Das Theater Aderlaß ist eine freie Gruppe, bestehend aus Christiane Pohle und Rainer Süßmilch. Beide haben in Hamburg Schauspiel studiert und melden sich nach einzelnen Schauspiel-Engagements, unter anderem in Celle und Nürnberg, wieder in der Hansestadt zurück.

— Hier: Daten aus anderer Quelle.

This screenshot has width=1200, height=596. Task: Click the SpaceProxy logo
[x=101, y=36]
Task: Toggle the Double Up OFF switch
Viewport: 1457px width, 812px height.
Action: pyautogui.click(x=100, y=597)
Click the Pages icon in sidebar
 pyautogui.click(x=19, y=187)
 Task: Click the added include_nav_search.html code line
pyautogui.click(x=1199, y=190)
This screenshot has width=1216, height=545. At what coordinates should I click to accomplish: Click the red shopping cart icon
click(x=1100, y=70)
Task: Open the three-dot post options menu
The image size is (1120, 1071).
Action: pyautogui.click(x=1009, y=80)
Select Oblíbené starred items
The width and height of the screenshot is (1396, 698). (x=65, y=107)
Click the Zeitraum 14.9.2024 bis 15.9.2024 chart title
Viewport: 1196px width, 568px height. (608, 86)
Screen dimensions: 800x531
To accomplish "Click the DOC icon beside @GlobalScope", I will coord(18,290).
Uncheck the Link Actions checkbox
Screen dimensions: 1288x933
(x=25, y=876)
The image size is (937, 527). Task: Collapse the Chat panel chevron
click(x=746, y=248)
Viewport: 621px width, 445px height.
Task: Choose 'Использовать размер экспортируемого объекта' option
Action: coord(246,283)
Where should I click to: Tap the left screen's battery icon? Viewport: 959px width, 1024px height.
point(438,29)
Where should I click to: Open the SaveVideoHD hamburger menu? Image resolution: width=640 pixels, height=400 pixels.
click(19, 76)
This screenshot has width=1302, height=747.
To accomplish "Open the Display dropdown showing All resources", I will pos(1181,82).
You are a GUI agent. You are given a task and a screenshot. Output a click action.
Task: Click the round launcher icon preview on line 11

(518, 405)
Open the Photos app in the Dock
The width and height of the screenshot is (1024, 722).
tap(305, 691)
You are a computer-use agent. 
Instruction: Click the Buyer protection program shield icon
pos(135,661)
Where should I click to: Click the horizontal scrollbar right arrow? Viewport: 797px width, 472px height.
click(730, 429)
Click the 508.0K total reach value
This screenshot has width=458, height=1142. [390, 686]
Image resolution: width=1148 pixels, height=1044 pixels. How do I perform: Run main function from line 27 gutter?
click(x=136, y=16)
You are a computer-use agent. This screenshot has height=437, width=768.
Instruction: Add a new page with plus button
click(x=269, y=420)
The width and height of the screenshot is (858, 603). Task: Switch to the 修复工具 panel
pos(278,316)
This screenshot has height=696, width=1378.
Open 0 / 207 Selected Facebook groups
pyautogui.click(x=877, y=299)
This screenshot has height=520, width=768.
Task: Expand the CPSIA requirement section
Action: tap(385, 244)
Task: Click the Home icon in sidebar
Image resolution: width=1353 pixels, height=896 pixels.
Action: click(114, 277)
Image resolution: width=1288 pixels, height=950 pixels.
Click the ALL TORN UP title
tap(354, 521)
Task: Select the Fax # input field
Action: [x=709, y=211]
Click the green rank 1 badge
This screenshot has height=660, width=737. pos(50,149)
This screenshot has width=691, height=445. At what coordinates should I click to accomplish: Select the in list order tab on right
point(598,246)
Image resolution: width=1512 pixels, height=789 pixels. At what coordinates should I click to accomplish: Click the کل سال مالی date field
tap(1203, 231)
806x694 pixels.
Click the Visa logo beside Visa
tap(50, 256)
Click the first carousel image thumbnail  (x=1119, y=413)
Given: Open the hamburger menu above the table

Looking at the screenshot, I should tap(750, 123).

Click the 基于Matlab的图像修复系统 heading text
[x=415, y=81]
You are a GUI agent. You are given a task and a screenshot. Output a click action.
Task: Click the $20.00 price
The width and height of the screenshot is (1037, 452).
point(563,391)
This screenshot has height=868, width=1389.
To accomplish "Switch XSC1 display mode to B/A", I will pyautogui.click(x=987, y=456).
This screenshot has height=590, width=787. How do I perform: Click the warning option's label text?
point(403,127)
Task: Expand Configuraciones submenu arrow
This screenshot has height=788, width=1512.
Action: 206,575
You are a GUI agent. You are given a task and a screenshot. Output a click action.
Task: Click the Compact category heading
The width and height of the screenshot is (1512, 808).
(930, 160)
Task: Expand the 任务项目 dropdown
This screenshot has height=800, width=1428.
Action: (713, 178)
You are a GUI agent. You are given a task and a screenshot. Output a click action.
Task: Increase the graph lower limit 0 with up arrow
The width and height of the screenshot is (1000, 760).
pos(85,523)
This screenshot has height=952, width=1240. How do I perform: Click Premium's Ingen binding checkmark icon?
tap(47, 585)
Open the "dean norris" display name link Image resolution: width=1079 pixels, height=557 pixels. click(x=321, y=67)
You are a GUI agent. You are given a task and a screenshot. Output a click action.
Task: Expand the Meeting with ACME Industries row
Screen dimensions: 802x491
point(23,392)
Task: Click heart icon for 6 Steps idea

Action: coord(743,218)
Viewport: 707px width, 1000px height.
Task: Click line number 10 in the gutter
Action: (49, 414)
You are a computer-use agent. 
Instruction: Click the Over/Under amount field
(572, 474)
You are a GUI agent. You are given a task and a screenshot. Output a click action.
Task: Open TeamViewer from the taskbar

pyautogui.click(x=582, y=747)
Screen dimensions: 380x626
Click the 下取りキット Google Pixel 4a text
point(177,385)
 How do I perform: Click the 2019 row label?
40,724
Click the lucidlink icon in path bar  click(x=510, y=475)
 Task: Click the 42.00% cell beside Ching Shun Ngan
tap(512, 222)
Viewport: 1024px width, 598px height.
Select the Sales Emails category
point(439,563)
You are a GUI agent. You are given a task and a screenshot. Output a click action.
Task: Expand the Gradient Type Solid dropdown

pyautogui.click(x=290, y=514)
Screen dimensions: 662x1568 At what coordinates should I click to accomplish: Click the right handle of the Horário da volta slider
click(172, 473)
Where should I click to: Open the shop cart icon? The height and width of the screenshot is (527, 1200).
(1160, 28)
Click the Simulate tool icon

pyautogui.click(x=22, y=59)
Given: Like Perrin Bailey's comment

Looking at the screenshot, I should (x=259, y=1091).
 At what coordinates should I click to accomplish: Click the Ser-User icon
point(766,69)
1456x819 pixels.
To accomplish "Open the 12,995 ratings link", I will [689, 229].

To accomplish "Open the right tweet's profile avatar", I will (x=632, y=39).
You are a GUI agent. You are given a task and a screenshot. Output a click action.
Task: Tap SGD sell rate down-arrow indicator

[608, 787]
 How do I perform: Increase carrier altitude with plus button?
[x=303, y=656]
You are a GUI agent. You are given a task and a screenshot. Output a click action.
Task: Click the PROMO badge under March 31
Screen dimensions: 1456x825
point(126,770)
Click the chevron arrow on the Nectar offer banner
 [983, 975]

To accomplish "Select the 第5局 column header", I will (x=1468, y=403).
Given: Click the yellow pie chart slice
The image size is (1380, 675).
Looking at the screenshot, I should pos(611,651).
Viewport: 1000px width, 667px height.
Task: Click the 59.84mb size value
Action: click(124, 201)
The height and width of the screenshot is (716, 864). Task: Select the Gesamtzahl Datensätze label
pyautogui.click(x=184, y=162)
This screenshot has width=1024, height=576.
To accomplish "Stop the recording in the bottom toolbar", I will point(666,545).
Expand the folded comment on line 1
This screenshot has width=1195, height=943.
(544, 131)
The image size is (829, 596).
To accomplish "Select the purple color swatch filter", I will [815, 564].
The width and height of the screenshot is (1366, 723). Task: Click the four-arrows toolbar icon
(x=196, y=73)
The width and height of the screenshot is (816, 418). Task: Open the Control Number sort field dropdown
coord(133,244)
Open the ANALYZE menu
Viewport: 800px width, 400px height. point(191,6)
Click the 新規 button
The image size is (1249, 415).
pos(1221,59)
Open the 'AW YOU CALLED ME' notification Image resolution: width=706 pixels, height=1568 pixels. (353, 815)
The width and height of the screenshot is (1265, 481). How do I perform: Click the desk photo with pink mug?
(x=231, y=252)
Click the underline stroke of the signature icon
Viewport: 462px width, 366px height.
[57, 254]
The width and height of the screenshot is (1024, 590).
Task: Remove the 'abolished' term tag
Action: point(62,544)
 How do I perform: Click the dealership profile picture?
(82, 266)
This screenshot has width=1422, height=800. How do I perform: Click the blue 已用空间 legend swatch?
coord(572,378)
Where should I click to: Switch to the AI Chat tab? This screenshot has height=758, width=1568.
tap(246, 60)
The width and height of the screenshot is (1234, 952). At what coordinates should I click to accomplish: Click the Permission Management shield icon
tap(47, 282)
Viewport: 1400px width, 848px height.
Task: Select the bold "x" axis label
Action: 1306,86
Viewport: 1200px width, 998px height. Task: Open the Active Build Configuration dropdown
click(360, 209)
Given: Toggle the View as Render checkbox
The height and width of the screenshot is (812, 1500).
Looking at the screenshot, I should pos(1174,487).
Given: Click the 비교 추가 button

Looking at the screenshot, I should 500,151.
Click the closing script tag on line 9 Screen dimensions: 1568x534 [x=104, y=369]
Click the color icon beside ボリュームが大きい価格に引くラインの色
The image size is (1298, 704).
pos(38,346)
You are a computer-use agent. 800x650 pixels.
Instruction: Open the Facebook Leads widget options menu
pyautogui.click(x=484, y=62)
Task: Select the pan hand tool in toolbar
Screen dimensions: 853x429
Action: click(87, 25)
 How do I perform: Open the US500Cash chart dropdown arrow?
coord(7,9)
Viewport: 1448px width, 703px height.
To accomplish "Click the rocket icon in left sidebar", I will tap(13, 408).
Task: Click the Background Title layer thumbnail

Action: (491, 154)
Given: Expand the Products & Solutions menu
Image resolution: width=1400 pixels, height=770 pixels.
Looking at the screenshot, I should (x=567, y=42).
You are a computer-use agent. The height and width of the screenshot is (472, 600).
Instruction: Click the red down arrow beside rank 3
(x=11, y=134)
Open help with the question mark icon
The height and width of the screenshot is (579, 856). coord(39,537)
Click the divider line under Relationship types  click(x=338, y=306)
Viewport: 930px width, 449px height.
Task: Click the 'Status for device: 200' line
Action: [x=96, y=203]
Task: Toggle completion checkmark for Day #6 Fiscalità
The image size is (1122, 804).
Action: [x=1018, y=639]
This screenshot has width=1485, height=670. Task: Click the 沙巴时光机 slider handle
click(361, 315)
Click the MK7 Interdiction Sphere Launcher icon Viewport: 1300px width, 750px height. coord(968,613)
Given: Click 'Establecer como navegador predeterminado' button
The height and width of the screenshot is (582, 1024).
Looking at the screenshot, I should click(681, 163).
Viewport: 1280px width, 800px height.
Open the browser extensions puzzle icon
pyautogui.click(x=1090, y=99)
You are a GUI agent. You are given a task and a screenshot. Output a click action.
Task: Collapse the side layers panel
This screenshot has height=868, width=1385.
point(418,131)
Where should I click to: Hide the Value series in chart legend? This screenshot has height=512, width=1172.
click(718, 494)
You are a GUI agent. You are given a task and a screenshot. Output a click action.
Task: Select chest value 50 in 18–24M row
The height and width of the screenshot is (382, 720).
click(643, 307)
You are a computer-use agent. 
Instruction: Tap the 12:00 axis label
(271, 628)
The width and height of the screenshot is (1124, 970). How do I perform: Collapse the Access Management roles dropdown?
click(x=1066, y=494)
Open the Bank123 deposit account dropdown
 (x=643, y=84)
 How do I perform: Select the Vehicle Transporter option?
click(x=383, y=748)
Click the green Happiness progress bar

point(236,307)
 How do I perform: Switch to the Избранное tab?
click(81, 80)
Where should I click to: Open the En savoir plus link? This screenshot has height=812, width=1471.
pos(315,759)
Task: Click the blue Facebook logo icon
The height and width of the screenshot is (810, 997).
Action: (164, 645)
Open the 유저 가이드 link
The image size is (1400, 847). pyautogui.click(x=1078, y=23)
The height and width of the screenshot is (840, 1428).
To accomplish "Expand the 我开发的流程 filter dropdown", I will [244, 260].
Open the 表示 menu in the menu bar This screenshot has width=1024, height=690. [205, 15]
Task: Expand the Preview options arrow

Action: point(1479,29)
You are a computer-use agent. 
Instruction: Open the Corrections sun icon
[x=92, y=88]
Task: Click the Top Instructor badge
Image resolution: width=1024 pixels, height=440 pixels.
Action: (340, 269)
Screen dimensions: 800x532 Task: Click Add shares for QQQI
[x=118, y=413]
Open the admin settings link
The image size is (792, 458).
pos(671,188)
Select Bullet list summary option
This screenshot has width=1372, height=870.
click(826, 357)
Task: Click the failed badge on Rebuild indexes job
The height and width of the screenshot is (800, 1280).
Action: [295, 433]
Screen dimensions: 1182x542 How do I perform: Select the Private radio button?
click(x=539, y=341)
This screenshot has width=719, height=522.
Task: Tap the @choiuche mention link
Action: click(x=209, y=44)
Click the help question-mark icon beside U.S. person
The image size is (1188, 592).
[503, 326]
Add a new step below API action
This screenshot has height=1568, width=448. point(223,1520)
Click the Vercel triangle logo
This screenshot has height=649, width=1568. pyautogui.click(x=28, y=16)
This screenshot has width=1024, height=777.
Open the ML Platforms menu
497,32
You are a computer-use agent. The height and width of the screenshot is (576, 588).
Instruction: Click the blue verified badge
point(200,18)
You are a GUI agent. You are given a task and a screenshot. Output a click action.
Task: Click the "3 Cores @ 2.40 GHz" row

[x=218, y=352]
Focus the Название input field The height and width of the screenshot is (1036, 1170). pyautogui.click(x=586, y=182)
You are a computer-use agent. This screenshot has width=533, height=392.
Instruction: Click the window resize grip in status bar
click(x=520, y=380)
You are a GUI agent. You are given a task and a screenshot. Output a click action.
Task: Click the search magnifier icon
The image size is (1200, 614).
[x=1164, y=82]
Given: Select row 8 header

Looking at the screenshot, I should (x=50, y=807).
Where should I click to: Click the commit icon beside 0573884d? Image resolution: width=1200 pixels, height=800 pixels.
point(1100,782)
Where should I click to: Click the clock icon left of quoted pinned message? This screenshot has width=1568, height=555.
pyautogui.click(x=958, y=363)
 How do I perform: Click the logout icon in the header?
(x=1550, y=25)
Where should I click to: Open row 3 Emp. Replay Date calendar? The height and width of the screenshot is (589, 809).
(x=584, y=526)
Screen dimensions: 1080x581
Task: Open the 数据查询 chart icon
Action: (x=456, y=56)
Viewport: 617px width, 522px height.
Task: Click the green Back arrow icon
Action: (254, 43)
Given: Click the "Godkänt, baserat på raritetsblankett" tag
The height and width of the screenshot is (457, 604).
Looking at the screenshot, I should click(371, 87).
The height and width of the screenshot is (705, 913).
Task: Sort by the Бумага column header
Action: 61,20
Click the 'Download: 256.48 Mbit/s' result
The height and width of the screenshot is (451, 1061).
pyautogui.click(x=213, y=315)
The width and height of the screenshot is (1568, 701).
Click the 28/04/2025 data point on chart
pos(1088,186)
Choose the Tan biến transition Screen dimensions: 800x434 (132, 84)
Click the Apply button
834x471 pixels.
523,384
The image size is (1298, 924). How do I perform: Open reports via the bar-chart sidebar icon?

In ihrem zweiten Programm (nach „Hochachtungsvoll, der Mann ohne Milz“ 1994) spielen Pohle und Süßmilch zwei Clowns, die auf dem Jahrmarkt Liebesäpfel verkaufen und sich nach und nach in makaber-komische Gesänge hineinsteigern, eben jene blutrünstigen oder kitschigen Moritaten. Zwischendrin eingestreut: „Übergewichtige“ Gedichte, beispielsweise von Ringelnatz, und mörderische Geschichten.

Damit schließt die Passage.